Nací el 14 de abril de 1921, justamente diez años antes de que
se proclamara en España la Segunda República. Con el tiempo mi
padre diría que nacer en un día tan señalado sin duda había
marcado mi destino, pero yo sé que eso no eran más que tonterías
de viejo. El destino no lo marca una simple fecha, sino los
acontecimientos vividos y las elecciones que nosotros mismos vamos
haciendo en nuestro caminar por el mundo. Aquel 23 de marzo de 1940,
ese día, sí marcó mi vida para siempre, y fueron los desgraciados
hechos ocurridos durante aquella jornada los que encaminaron mi
existencia sin remedio e hicieron de mi una mujer luchadora.
Fue en el pueblo gallego en el que vi la luz por primera vez en el
mismo que pasé mi infancia y adolescencia, una niñez feliz en medio
de las privaciones, unas carencias a las que la mayoría de las
gentes de aquel lugar apenas dábamos importancia porque no
conocíamos otra cosa.
Mi padre era pescador y mi madre la mejor modista de la comarca,
así que de comer nunca nos faltó, a veces más, a veces menos, pero
casi siempre había un buen lote de pescado fresco que llevarse a la
boca. Recuerdo de manera especial aquellos jurelitos con escabeche
que preparaba mamá. ¡Cómo nos peleábamos mis hermanos y yo por
mojar el pan en la exquisita salsa! Así que, después de todo,
podría decirse que éramos unos privilegiados.

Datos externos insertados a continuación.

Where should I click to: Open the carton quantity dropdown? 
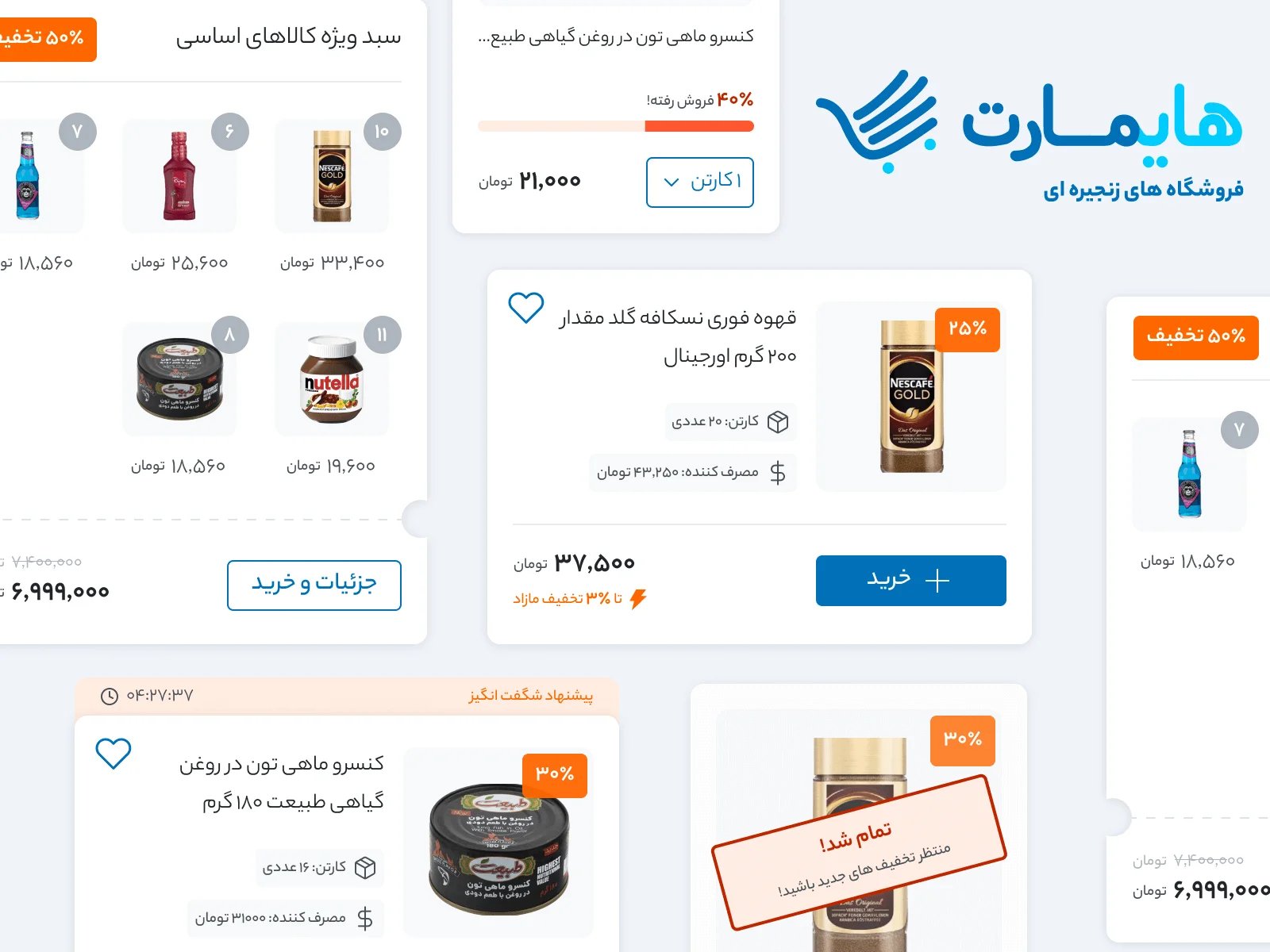(699, 182)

No recuerdo que a papá le interesara demasiado la política, él
era un hombre parco en palabras, que iba siempre a lo suyo y al que
le gustaba más bien poco meterse en líos, lo cual no quiere decir
que no poseyera fuertes y firmes convicciones. Por eso, aquel 14 de
abril de 1931, mamá y papá se abrazaron felices cuando escucharon
la buena noticia a través de la vieja radio que mis finados abuelos
les habían dejado por toda herencia. España por fin se convertía
de nuevo en una República y aunque yo no entendía demasiado, por no
decir nada, qué significaba todo aquello y en qué iba a cambiar mi
vida, el ver a mis padres felices me hacía también feliz a mí.
Aquel mismo día, cuando mi padre se preparaba para hacerse a la
mar, me tomó a un lado y me habló con solemnidad.

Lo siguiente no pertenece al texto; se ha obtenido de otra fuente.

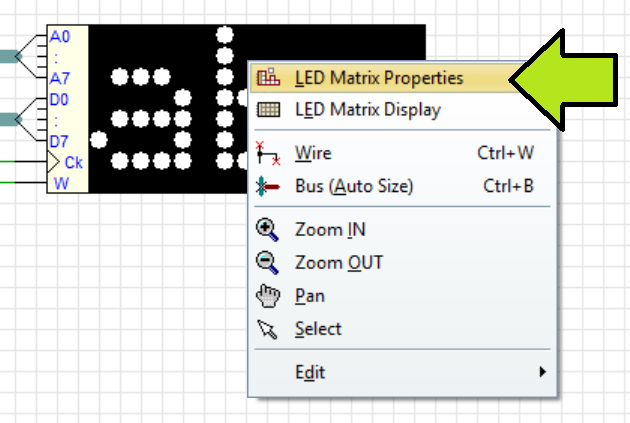Click the Ck clock input pin

click(74, 163)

-Carmen, hoy es un día grande para todos. Aunque seas aun una
niña y no comprendas ciertas cosas, lo que sí debes entender es
que, gracias a lo que ha ocurrido hoy, vas a gozar de la suerte de
disfrutar de una vida mucho más plena. Los hombres que tomarán las
riendas de esta nación te ayudarán a ser una mujer de provecho y
nunca más estarás relegada a un segundo plano. Eres muy inteligente
y llegarás lejos, ellos te ayudarán. ¡Ah, por cierto! Toma, esto
es para ti.
Es obvio que no entendí ni una palabra de toda aquella verborrea
que me había soltado, pero me di por satisfecha cuando me entregó
la muñeca de trapo que días atrás había visto en la tienda de la
señora Eufemia, en la ciudad.
-Gracias padre – le dije – pero mamá ya me ha hecho un
vestido azul, y me ha dicho que ese sería el regalo de cumpleaños.
-Bueno, pues mamá te regala el vestido azul y yo la muñeca.
Ahora tengo que irme, y recuerda lo que te he dicho.
Durante mucho tiempo recordé sus palabras asociadas a la
preciosa muñeca de trapo y sólo algunos años después, cercenados
aquellos derechos soñados por la guadaña de la dictadura, fue
cuando pude darme cuenta de su verdadero significado.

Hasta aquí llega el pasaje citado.